BEGIN Exercise inputs

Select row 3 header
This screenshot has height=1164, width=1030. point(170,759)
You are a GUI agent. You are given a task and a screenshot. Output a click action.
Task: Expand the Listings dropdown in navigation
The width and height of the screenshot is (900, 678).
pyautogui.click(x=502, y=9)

END Exercise inputs
BEGIN Exercise inputs

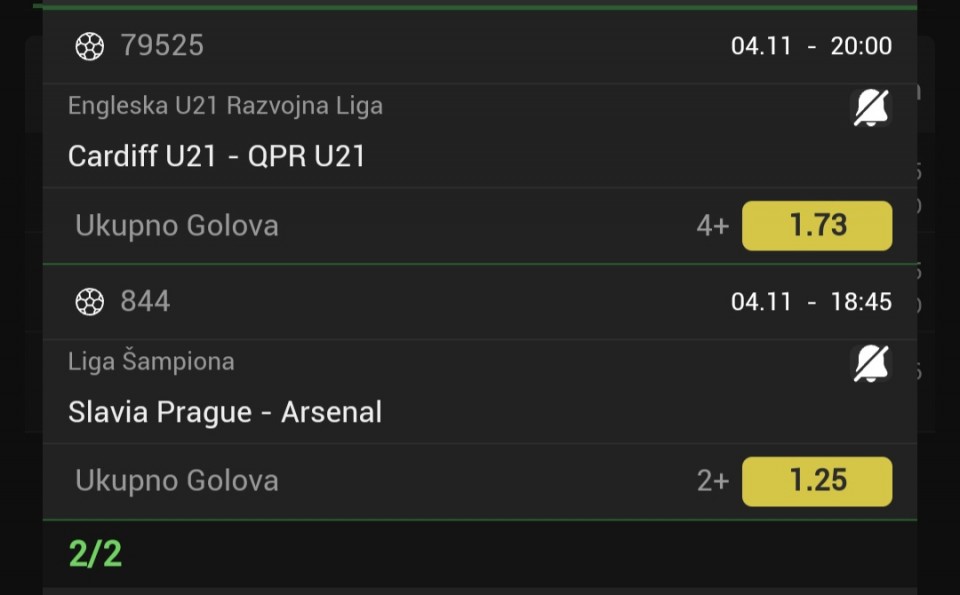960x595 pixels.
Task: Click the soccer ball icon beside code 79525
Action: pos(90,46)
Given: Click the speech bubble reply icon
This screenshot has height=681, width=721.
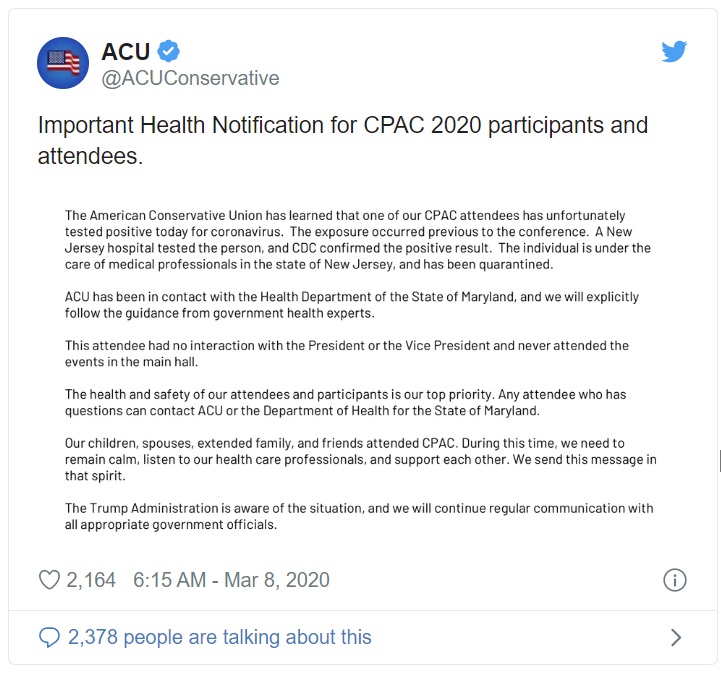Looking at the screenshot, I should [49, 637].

END Exercise inputs

### Task instructions
Among the entries above, the line containing "Select row 3 header", the line containing "Task: Expand the", and all lines between them are to be restated word for word; nothing else belongs in the reply.

### Result below
Select row 3 header
This screenshot has height=1164, width=1030. point(170,759)
You are a GUI agent. You are given a task and a screenshot. Output a click action.
Task: Expand the Listings dropdown in navigation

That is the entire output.